In a recent report, security researchers at Zimperium have uncovered a new phishing campaign. This series of attacks leverages malicious PDF files delivered via SMS that has the potential of putting millions of mobile users at risk.
Malicious SMS
This campaign sees SMS messages delivered to users where the sender impersonates the United States Postal Service (USPS). The SMS also contains a malicious PDF file that is generally harmless. However, in this case, the file contains malicious links. When users click on these links, phishing websites redirect them to steal personal details such as names, addresses, and credit card information.

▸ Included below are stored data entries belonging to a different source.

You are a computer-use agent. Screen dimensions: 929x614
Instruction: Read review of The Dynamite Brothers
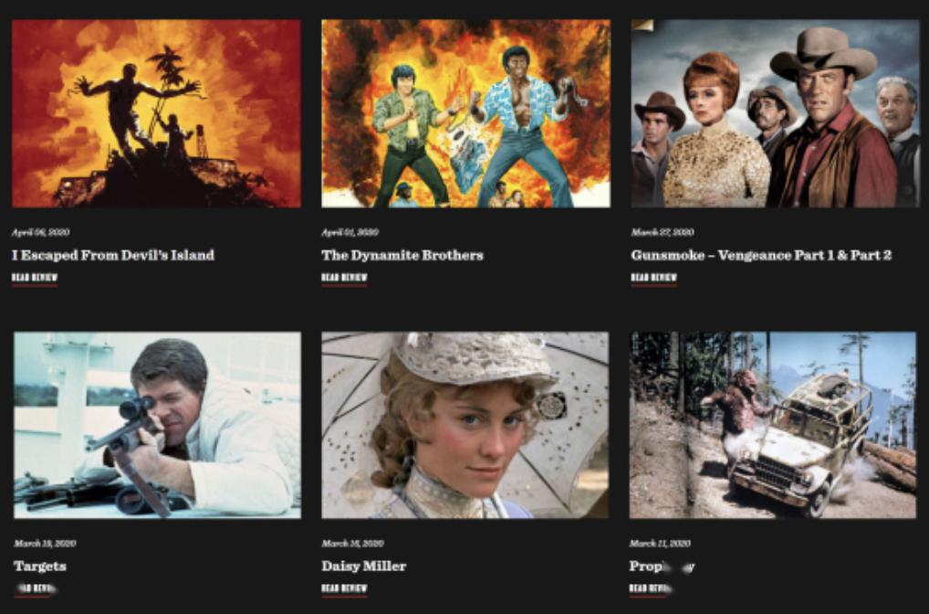point(344,278)
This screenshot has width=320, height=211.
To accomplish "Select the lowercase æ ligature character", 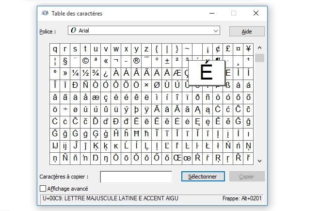I will click(96, 97).
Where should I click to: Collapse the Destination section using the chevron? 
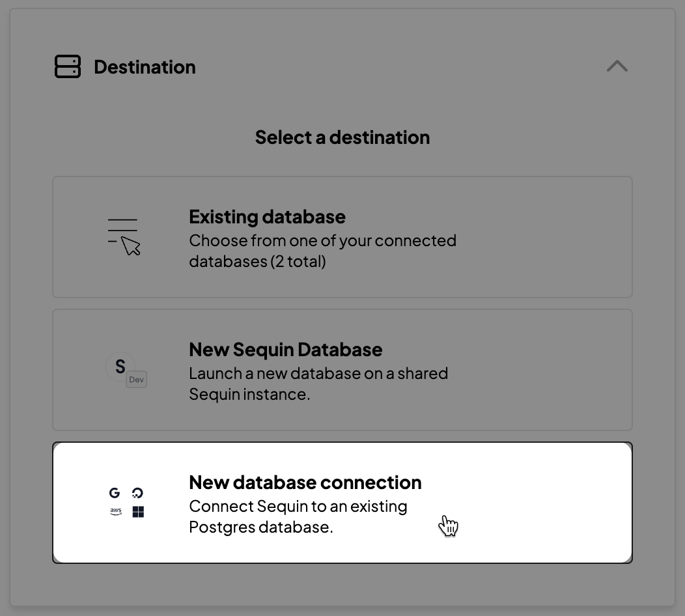[x=617, y=66]
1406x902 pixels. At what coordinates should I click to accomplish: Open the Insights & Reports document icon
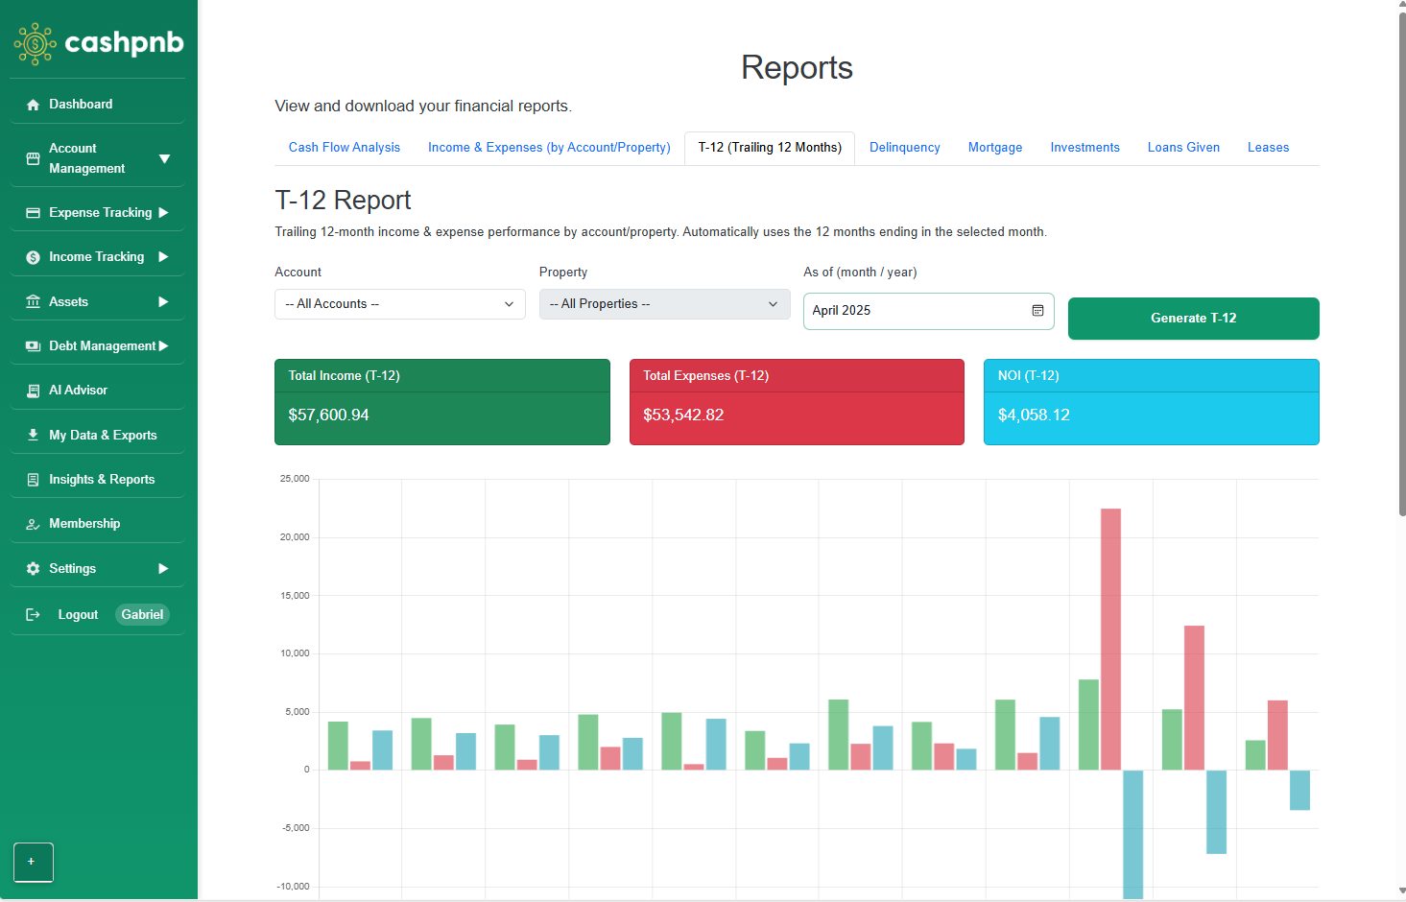click(x=33, y=479)
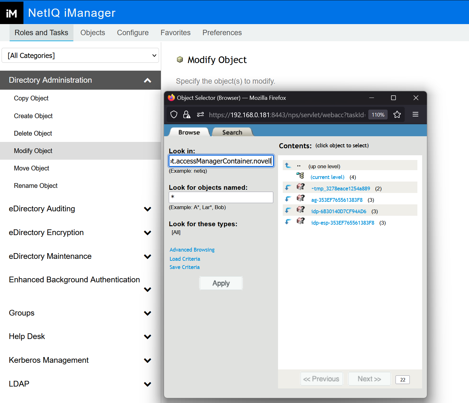Viewport: 469px width, 403px height.
Task: Drill down arrow beside ~tmp_3278eace1254a889
Action: tap(288, 188)
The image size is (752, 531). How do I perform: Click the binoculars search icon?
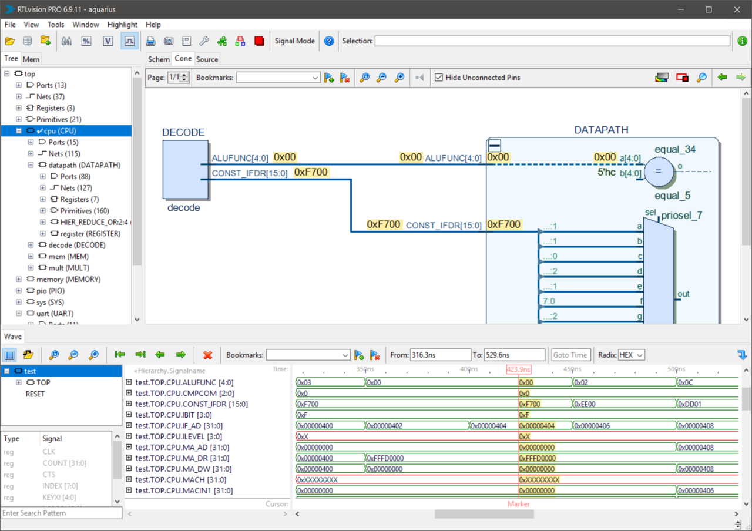[66, 41]
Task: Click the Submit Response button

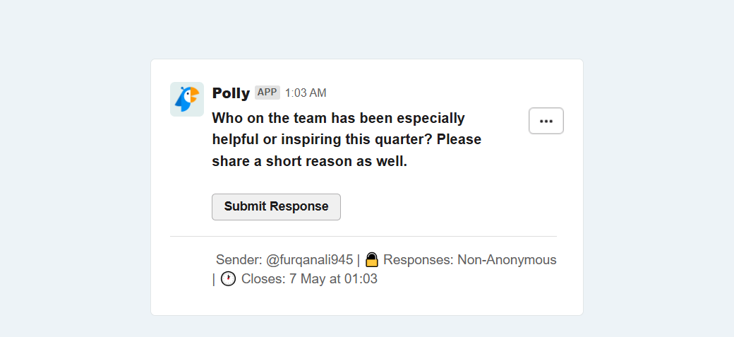Action: point(276,207)
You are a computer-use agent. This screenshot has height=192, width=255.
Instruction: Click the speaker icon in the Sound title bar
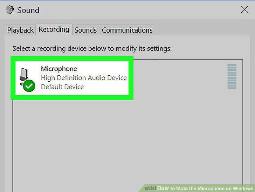(10, 9)
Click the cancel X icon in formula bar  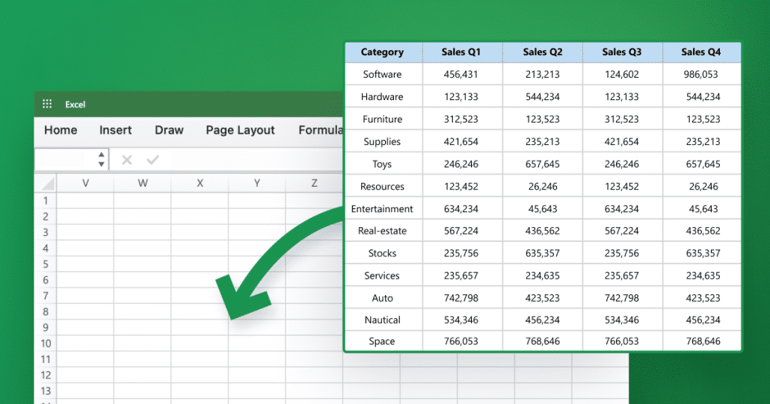[126, 160]
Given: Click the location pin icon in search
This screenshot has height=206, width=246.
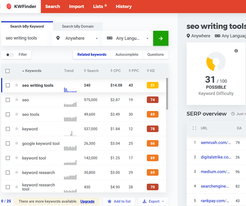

What makes this campaign particularly dangerous is how the attackers have cleverly hidden the malicious links. Instead of embedding links using the standard /URI tag, which is common practice in PDFs, the attackers hide the URLs with graphical overlays. The researchers claim that this method made it difficult to detect. It even bypassed detection from traditional endpoint security solutions.

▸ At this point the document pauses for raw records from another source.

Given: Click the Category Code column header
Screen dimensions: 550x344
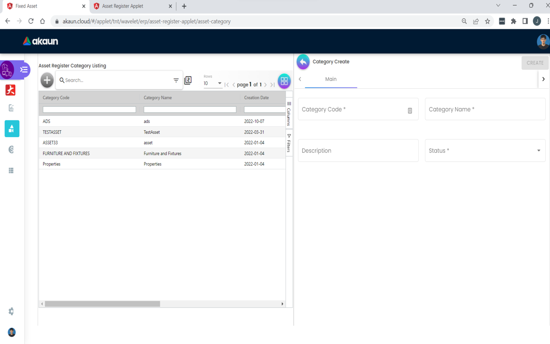Looking at the screenshot, I should [56, 98].
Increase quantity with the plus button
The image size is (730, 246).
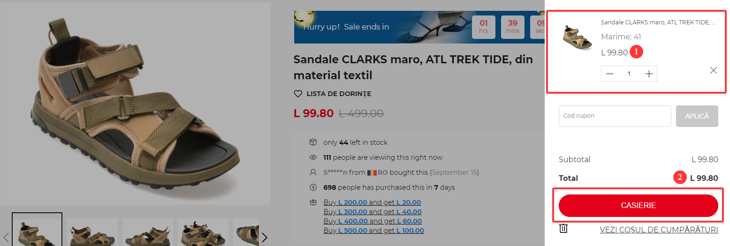649,74
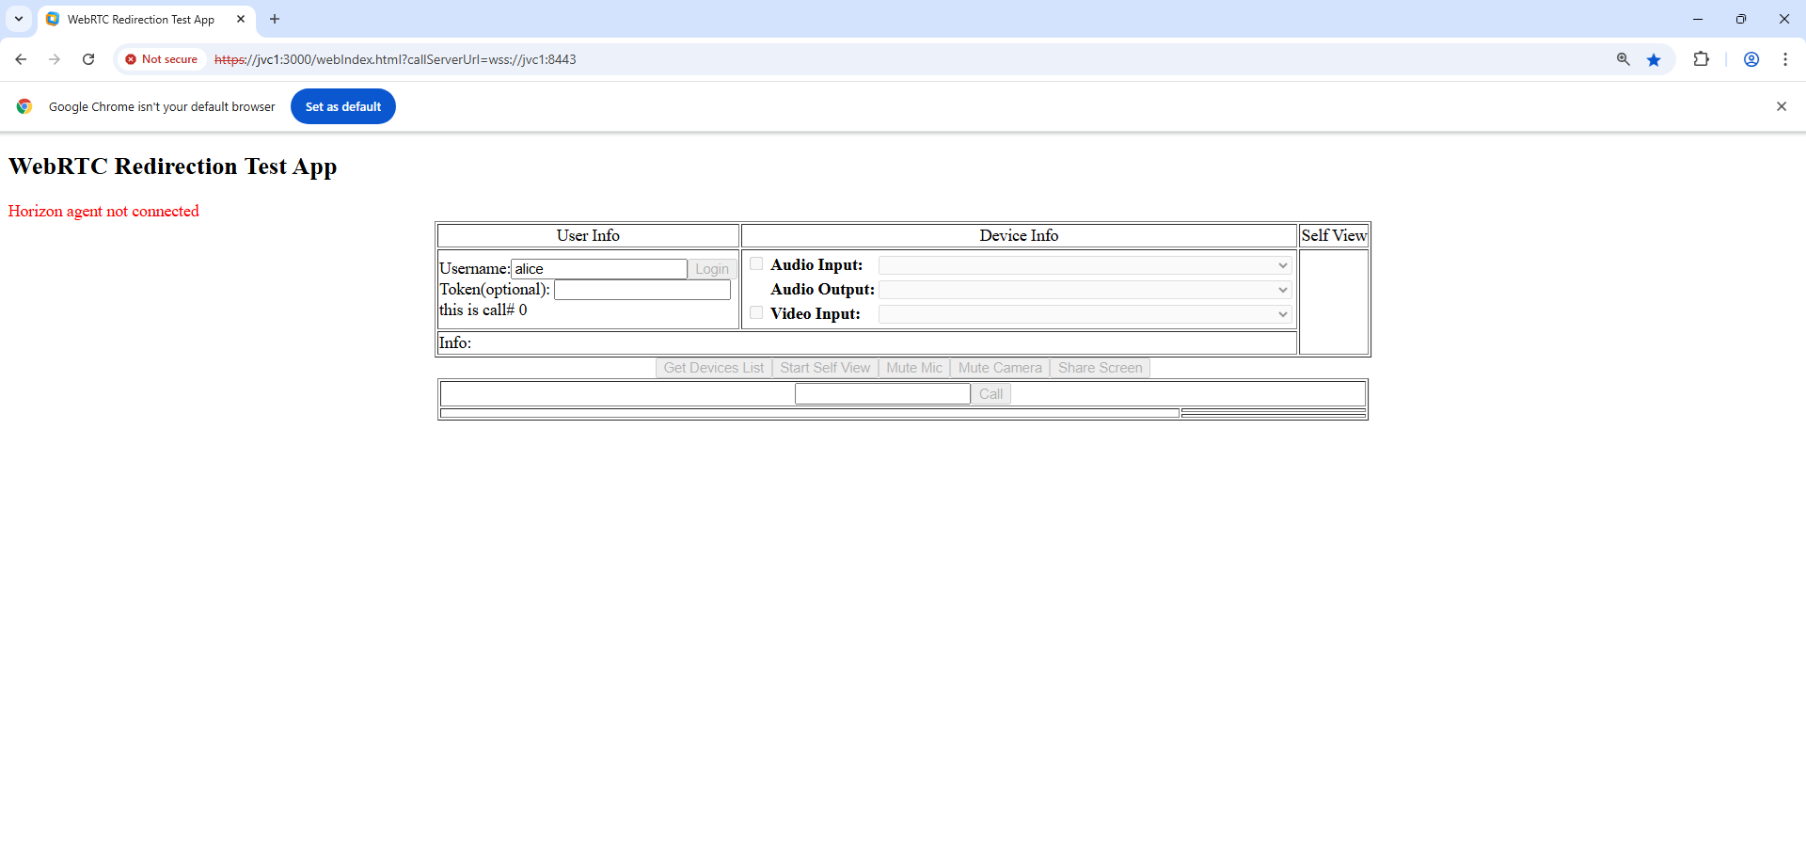Reload the current page

[x=88, y=59]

One thing to note is that mobile devices are particularly vulnerable to this type of attack. This is due to the smaller screen size, which limits the ability to inspect file contents before opening them. Users can easily review metadata and file properties on desktop systems, in contrast to this.
According to Zimperium’s investigation, they found over 20 malicious PDF files and 630 phishing pages. This seems to target organizations and individuals in more than 50 countries.

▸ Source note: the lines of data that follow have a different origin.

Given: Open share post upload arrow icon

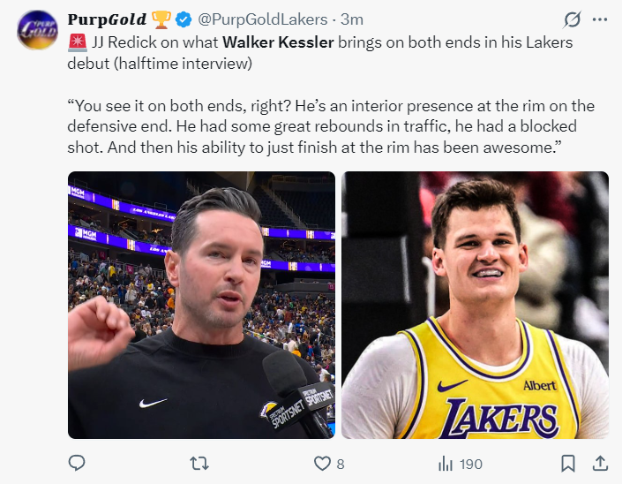Looking at the screenshot, I should coord(600,463).
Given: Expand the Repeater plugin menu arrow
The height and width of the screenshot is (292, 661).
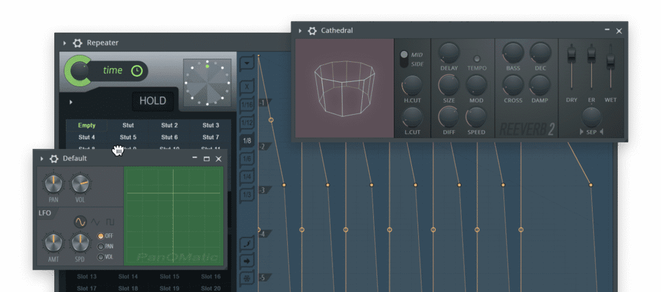Looking at the screenshot, I should click(x=65, y=43).
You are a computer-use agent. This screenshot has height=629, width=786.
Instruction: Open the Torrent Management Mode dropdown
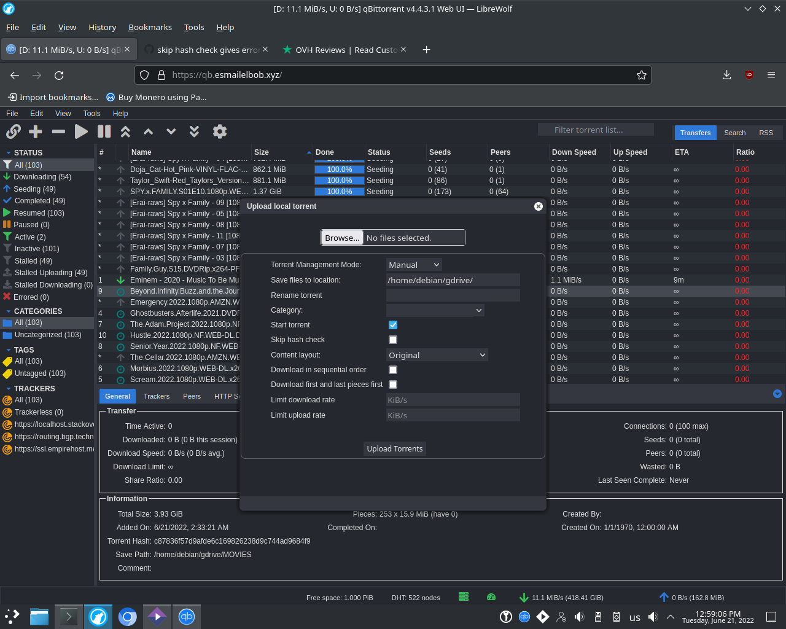(413, 264)
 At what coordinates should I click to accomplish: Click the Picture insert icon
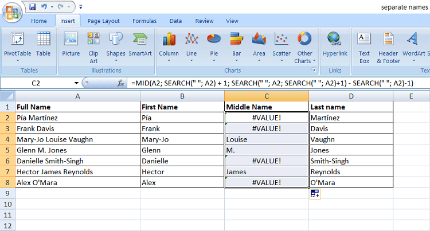[71, 40]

Protecting yourself from phishing
Phishing is a form of cyberattack where the attacker impersonates a person or an organization. For example, there are phishing attacks where the attacker pretends to be your bank. This can come in the form of an SMS or an email where it asks you to click a link to go to its website.
The website would then be designed to look near-identical to the one your bank uses. Users who don’t pay close enough attention might then enter their personal details like login name and password. This information is then sent to the attacker, who then logs into your actual bank account, where they can siphon all of your money in a matter of minutes.
That being said, there are ways to protect yourself from falling victim to phishing attacks. This includes verifying the sender’s information. You can always check the email address and website URL to make sure it is correct. Some attackers attempt to disguise this cleverly by adding extra letters or numbers so that, at a glance, you think it’s the real deal.
You can also go to your bank’s website directly instead of clicking on the link. This is because sometimes links can execute code to steal information or install malware. Lastly, and probably the best idea of all, is to simply avoid opening SMS or emails from unknown senders.